When well-respected Sasolburg farmer Tharina Terblanche fell in love with the latest combine harvester from Fendt, she turned to Bronwyn Cilliers, General Manager of Valtrac in Parys, to procure Fendt IDEAL 7 and Fent IDEAL 8 to maximise productivity on her soya bean and maize operation. A qualified mechanical engineer, Bronwyn oversees a family business that imports and distributes tractors and agricultural implements.
Both women have forged a unique path for themselves in the traditionally male-dominated farming community. In celebration of Women’s Day, AGCO Africa talks to Tharina and Bronwyn about their careers, the challenges they have faced, what keeps them passionate about agriculture, and how the latest technology from Fendt is pioneering ‘smart’ farming in the industry.
“International Women’s Day has been established to give credit to women all over the world, with South Africa further reinforcing this important day on 9 August. Women have worked, and some still work, under the pressure of being female. It is our responsibility to make women exercise the opportunities they have in this world,” says Tharina.
She was born and raised on the same family farm she owns today and where she started farming on her own as a woman in 1987. Since then, she has grown her farm substantially from 1 200 ha to over 7 500 ha of arable land to date.

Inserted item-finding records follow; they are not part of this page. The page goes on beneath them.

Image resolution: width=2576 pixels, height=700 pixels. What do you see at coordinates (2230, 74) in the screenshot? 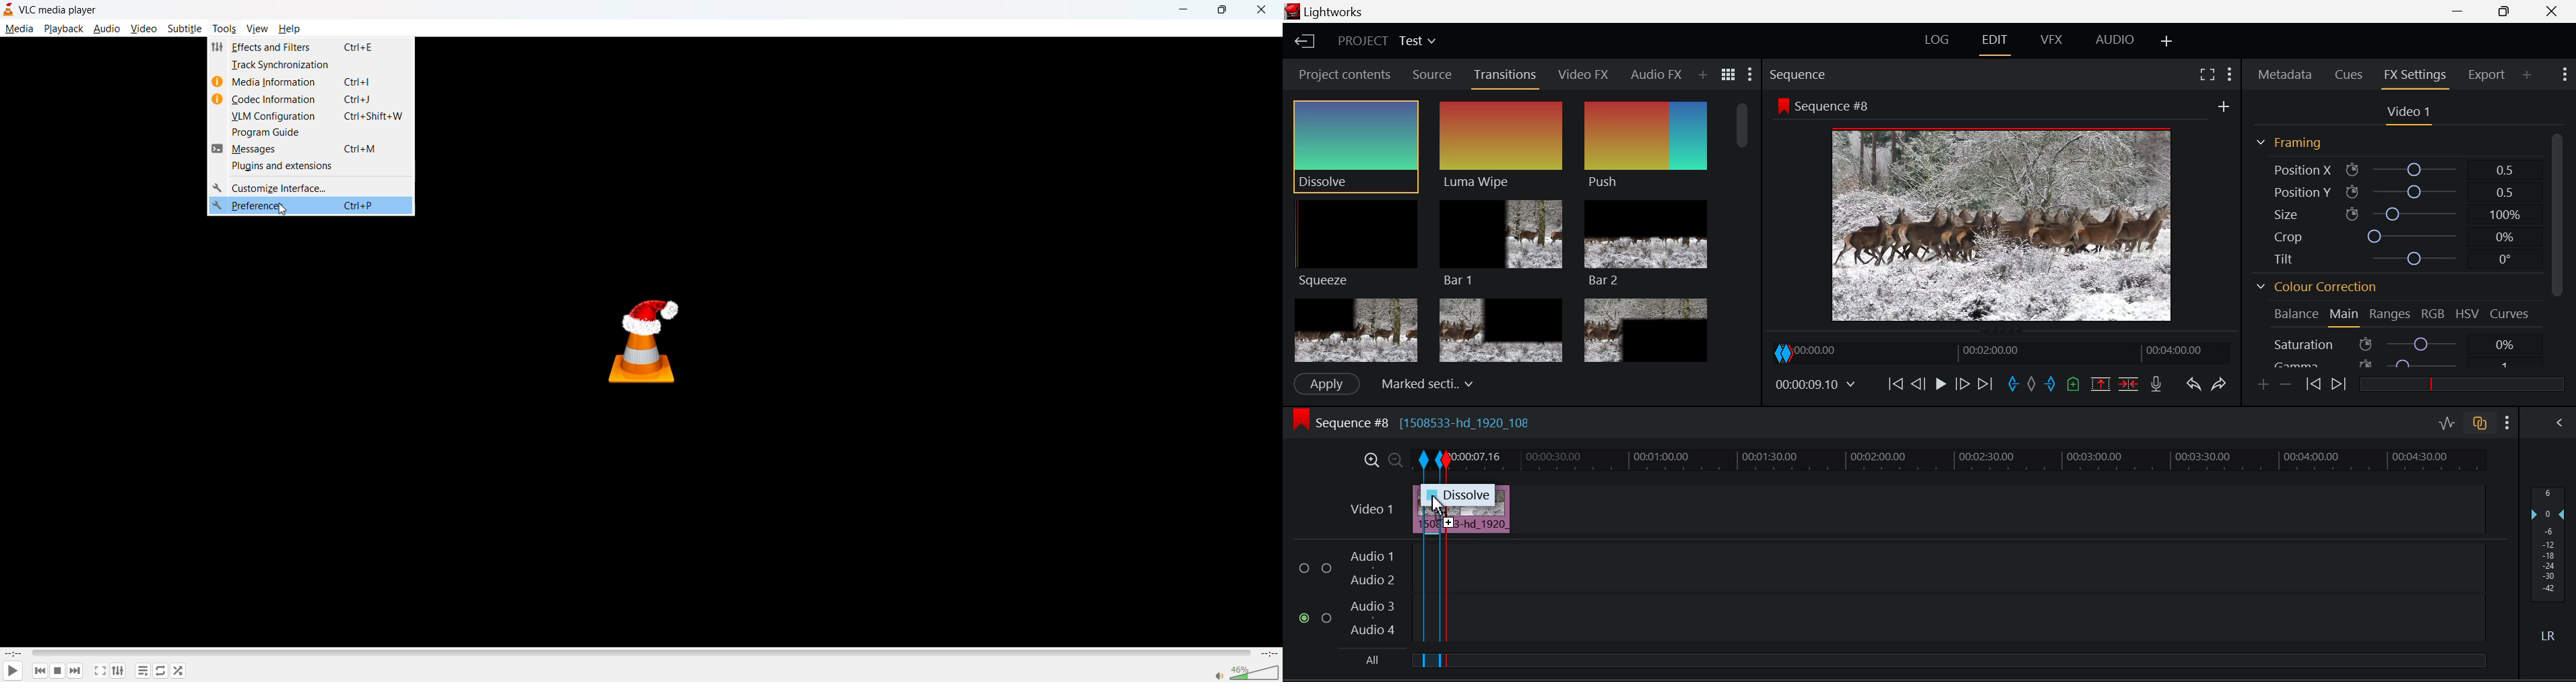
I see `Show Settings` at bounding box center [2230, 74].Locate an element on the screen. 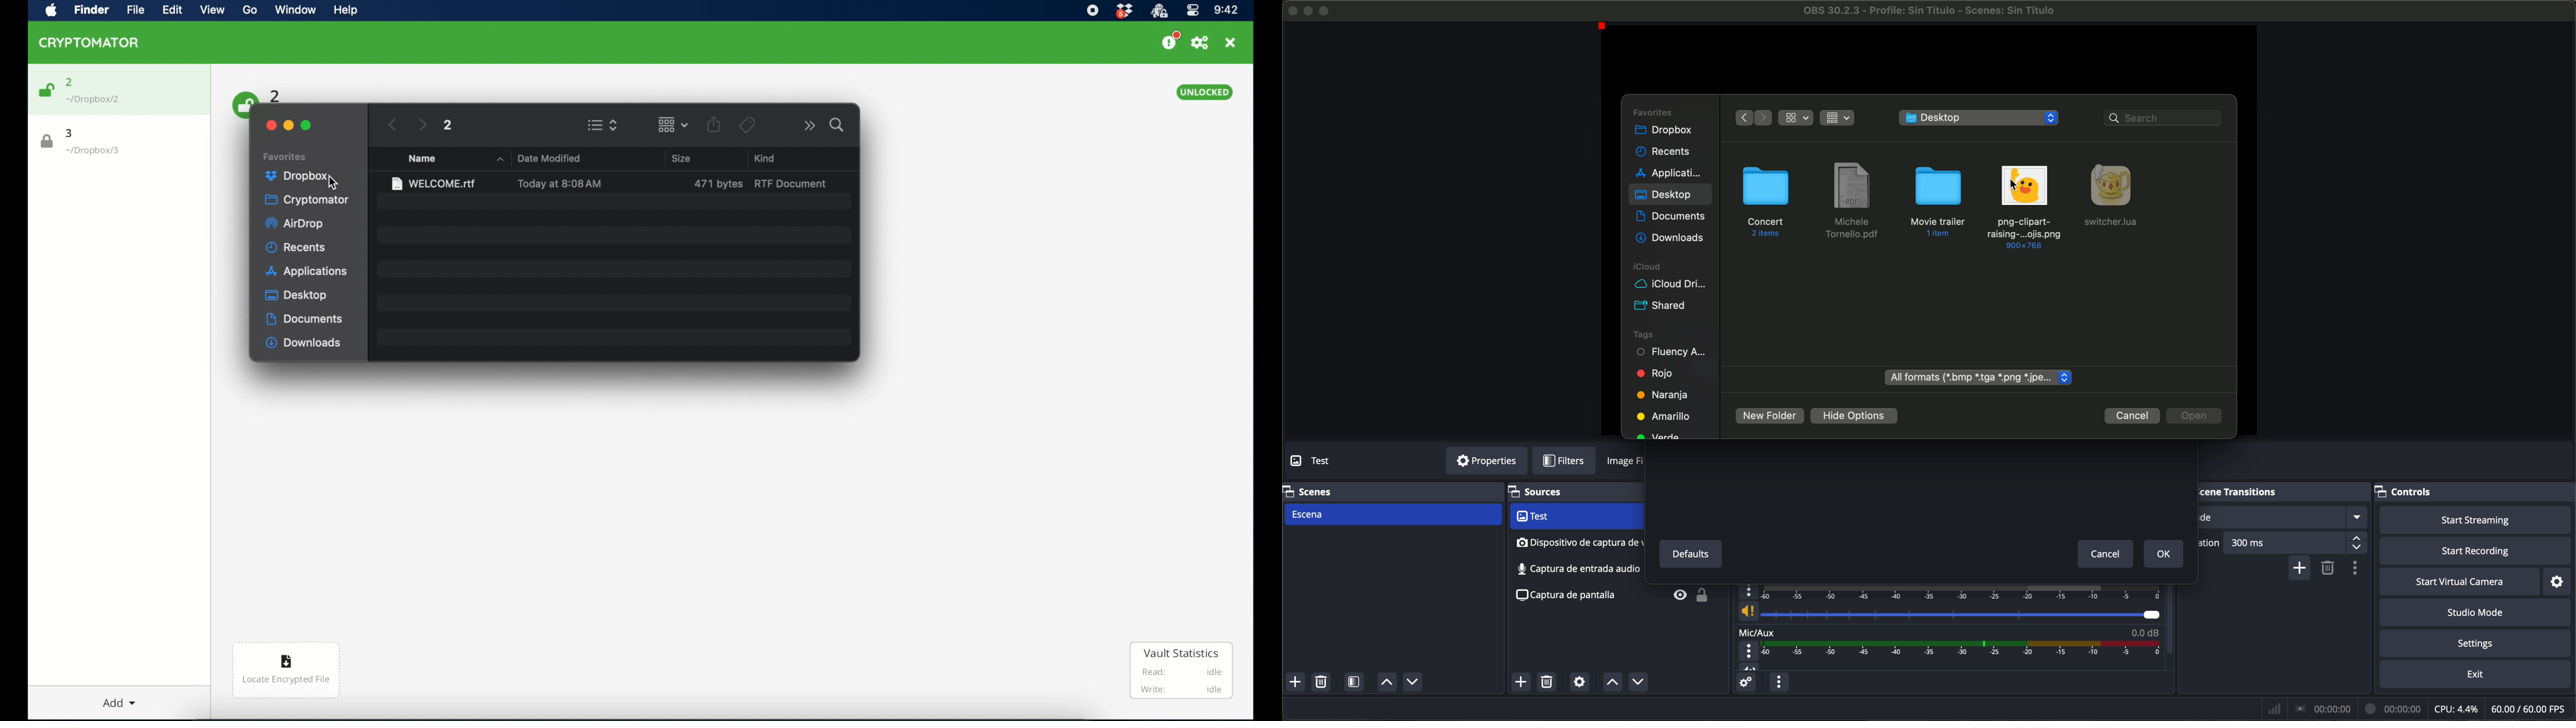 The image size is (2576, 728). timeline is located at coordinates (1953, 592).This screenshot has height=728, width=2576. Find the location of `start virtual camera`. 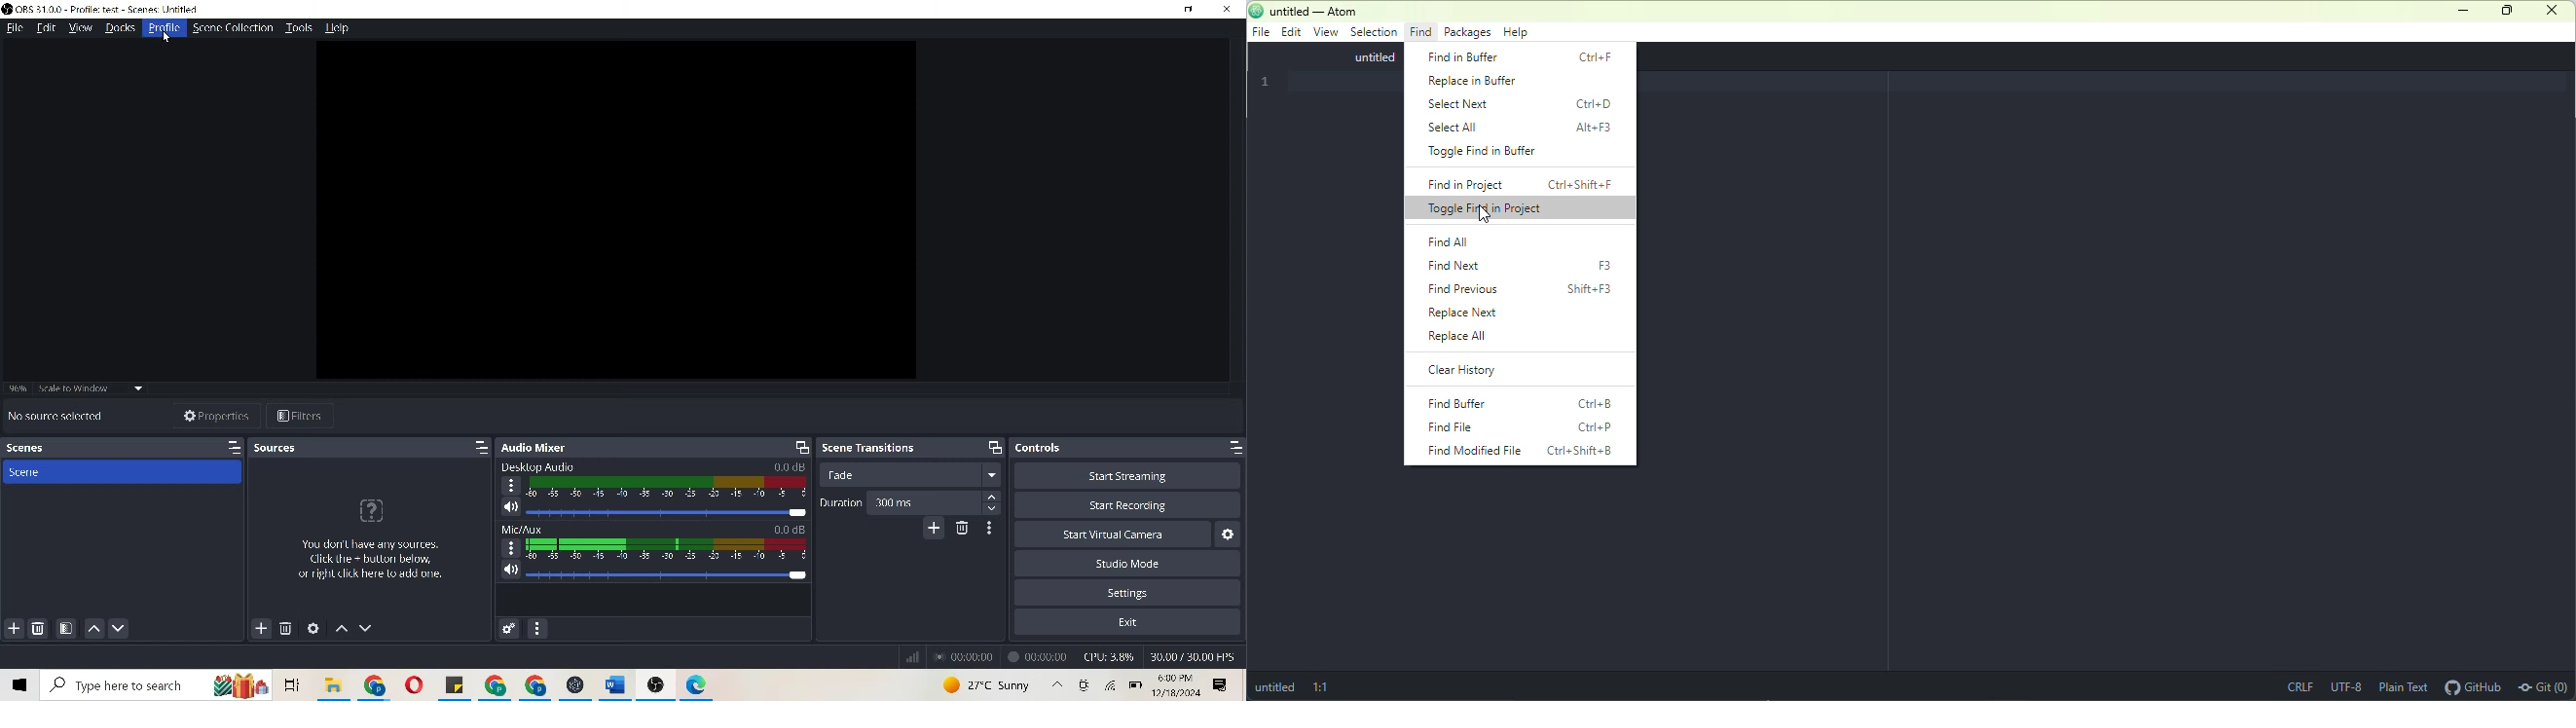

start virtual camera is located at coordinates (1125, 537).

Bronwyn, on the other hand, grew up on a dairy farm. “If you have a dairy farmer as a father, you grow up being around animals and farm implements,” she says. She never thought farming would be a career option. “I focused on my studies and obtained my engineering degree.”
However, after she started her own family, Bronwyn realised what value the agricultural industry had to offer in terms of community and business. “After more than ten years in the business, I have not looked back once. Agriculture is not an easy industry to be in and poses many challenges. You need to know what you are talking about. If you do not, ask as many questions until you fully understand what is going on.”
Tharina says she did not grow up with the idea that men and women are innately different. “It was never hard for me to be a woman in a man’s world,” she explains. She has four brothers and even played rugby with them as a child.
Even in a male-dominated industry like farming, Tharina did not feel out of place, although she admits she had to work a bit harder sometimes to be acknowledged. “I always gave it my all, and by giving it my all I was accepted.”
Her message to women contemplating a similar career path is to have determination and simply persevere. “Yes, it is hard. It was hard for me, too. Nevertheless, just keep going. At the end of the day, all you can do is believe and trust in yourself.”
Bronwyn’s advice to women contemplating a career in the agricultural industry is, firstly, to find out what it is about and where their interest and passion lies. “If you find it is truly where your heart is, learn as much as you possibly can. If you cannot go to university or college, do your own research.”
She concludes: “Knowledge is power. If you know what is going on, then you will have the self-confidence to stand up for yourself and be heard. People will then listen to you and respect you. This will make your way forward that much easier.”